Two additional observations reinforced my intuition that the representation was tapped out. First, hidden-state probes in both models performed below the majority-class baseline. This means the concepts the probes were trying to decode weren’t linearly accessible in hidden representations. Neither architecture was building rich compositional representations. Second, deeper layers in both models added minimal causal value on ablation (max AUC drop: 0.008 for any single layer). In other words, delete random layers, and the result doesn’t move all that much. Together, this evidence was enough to convince me that both models had already extracted what the representation could give them. More depth didn’t help.
In summary, the 14 features that define each prediction window appear to max out at roughly 0.57 AUC for binary classification on this task. More training doesn’t break through. 8 full epochs gained only +0.0015 AUC after the first half-epoch. A different architecture doesn’t break through. The mechanistic interpretability confirms that the model is using every feature available to it and not finding hidden combinatorial structure. The hand-engineered representation is tapped out. Second entry in the ledger.
Third entry, and this is the one I’m still sitting with: if two architectures and more training all converge on the same number, the path forward isn’t through the model. It’s through the data.
So what’s left
Feature engineering is not tapped out, at least not fully. The model squeezed everything out of the current 14 features, but that doesn’t mean better features can’t push the ceiling higher. Rich Sutton’s bitter lesson says ((Sutton, “The Bitter Lesson,” 2019.)) methods that scale with computation tend to win over methods that rely on human-engineered knowledge. If you have enough data, you can throw it at a model and it will figure it out.
But there is a parallel path: what do you do when you don’t have enough data? My experiment is sitting squarely in that zone. The ceiling at 0.57 AUC is not a model problem. It’s a data problem. And that opens up three loops, each more ambitious than the last.
The first loop is the one I’m running right now: improve the representation, re-train the models, run interpretability, learn what the model uses and what it ignores, improve the representation again. A newer feature set is already heading to RunPod for testing as I write this. This loop is feeble-human (yours truly) directed. I decide what features to try based on what the interpretability reveals. It works, but it depends on me asking the right questions. And it’s fighting the bitter lesson in some sense, keeping ‘me’ relevant, a ‘god of gaps’ as AGI closes in.

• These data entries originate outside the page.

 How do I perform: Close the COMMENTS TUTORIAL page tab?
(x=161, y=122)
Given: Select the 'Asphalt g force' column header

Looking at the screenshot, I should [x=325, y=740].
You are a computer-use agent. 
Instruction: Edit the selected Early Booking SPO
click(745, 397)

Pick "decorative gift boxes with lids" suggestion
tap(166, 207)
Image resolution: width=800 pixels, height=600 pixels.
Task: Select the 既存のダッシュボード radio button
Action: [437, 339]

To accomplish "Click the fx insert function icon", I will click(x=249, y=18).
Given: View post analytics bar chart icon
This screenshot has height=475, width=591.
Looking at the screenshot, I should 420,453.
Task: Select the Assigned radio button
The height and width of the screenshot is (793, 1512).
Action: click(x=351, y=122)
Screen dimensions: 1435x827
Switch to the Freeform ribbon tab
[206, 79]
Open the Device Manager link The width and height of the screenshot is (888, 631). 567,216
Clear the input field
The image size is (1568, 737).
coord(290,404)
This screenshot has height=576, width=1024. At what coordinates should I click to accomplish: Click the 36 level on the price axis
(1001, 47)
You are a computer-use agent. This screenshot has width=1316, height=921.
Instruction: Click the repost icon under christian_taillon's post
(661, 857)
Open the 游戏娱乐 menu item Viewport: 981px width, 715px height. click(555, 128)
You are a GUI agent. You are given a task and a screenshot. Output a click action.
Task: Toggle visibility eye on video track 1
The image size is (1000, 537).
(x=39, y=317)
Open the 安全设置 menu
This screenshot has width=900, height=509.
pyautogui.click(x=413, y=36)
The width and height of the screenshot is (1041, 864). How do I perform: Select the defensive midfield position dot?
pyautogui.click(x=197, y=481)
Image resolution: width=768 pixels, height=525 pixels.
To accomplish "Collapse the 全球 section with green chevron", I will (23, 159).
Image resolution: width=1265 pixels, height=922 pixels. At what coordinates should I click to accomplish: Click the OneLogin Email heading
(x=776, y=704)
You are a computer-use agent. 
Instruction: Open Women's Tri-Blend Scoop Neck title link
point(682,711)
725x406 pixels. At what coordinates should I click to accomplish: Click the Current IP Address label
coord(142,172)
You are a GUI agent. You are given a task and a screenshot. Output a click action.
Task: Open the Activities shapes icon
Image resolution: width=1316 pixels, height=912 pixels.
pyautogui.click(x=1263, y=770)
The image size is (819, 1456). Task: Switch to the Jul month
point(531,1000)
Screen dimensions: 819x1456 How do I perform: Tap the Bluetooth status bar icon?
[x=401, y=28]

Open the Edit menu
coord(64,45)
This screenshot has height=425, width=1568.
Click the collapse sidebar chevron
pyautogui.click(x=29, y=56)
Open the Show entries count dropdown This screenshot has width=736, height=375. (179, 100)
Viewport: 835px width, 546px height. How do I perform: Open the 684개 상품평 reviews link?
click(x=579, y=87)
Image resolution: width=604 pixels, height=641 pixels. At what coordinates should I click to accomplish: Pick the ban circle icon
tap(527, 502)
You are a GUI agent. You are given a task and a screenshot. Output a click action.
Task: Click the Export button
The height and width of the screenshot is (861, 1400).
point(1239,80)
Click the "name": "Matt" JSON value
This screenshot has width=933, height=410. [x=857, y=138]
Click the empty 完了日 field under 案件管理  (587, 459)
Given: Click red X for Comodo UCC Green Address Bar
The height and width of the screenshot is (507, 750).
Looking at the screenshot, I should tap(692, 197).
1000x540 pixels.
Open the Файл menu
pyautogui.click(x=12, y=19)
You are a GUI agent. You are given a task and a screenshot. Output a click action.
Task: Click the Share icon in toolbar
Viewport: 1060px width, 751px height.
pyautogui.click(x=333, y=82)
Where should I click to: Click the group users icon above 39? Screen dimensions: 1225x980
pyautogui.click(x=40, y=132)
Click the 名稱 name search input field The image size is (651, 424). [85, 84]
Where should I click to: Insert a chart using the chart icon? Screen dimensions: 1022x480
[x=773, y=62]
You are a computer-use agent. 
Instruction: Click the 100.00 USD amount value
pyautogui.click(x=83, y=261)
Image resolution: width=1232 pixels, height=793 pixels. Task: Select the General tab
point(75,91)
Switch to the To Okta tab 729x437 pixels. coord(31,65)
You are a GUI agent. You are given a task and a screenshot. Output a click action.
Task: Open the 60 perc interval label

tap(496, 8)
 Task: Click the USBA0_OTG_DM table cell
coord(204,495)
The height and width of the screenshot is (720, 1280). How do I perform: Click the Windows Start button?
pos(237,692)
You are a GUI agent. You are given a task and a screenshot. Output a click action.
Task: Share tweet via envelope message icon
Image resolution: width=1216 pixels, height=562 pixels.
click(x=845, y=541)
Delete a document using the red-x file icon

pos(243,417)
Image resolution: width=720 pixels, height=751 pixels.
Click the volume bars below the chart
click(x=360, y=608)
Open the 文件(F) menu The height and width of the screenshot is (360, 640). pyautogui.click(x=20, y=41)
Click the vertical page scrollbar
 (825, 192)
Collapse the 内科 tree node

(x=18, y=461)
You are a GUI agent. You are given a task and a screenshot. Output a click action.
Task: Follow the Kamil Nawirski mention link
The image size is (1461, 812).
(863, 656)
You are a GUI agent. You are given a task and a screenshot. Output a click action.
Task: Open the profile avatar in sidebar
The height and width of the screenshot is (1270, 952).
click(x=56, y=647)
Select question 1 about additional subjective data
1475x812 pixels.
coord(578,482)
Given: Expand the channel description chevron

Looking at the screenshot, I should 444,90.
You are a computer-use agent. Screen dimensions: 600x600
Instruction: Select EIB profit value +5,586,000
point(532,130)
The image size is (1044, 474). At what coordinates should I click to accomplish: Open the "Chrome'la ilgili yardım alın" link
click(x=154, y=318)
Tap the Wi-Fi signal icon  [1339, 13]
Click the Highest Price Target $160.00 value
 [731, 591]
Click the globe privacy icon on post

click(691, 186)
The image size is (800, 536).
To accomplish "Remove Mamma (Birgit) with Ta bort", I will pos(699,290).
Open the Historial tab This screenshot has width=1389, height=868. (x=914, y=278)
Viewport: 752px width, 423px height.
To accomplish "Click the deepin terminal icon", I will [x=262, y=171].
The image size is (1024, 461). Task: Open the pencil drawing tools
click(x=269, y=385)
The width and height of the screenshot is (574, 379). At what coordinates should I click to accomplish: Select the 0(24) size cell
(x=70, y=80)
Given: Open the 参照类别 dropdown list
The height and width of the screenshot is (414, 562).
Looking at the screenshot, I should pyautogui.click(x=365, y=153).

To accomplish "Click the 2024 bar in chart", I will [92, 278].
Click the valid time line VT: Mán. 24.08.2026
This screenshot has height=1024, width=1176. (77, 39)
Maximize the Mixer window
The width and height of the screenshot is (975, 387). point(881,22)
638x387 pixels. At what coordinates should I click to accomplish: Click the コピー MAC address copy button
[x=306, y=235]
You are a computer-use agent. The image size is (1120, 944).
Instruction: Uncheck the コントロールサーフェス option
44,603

The second loop removes me from it. Get the agents (Claude, Codex) to run the first loop autonomously. They design the features, train the model, interpret the results, and iterate without my input. This is the bitter lesson applied at the agent level: scale the search with computation rather than relying on my intuition about what features matter. The ralph wiggum loop and Andrej Karpathy’s auto-research are templates here. Nothing too wild, but building the verifier so agents can’t cheat and coaxing them to be creative so they don’t repeat dull experiments is an interesting challenge.
The third loop is the one I keep coming back to. Instead of using the existing data at all, build a simulator that generates the inputs and outputs from scratch. A gym where the model trains against a synthetic environment with a built-in verifier. Many problems have the characteristic that solutions are hard to generate but easy to verify. If you can build the verifier, you can build a training loop around it. But building the verifier means defining the problem precisely enough that a machine can judge correctness. I don’t have this yet. It’s why asking the right question is harder than answering it once posed.
Two models that share nothing agreed on where to stop. But they also pointed me the way out of there!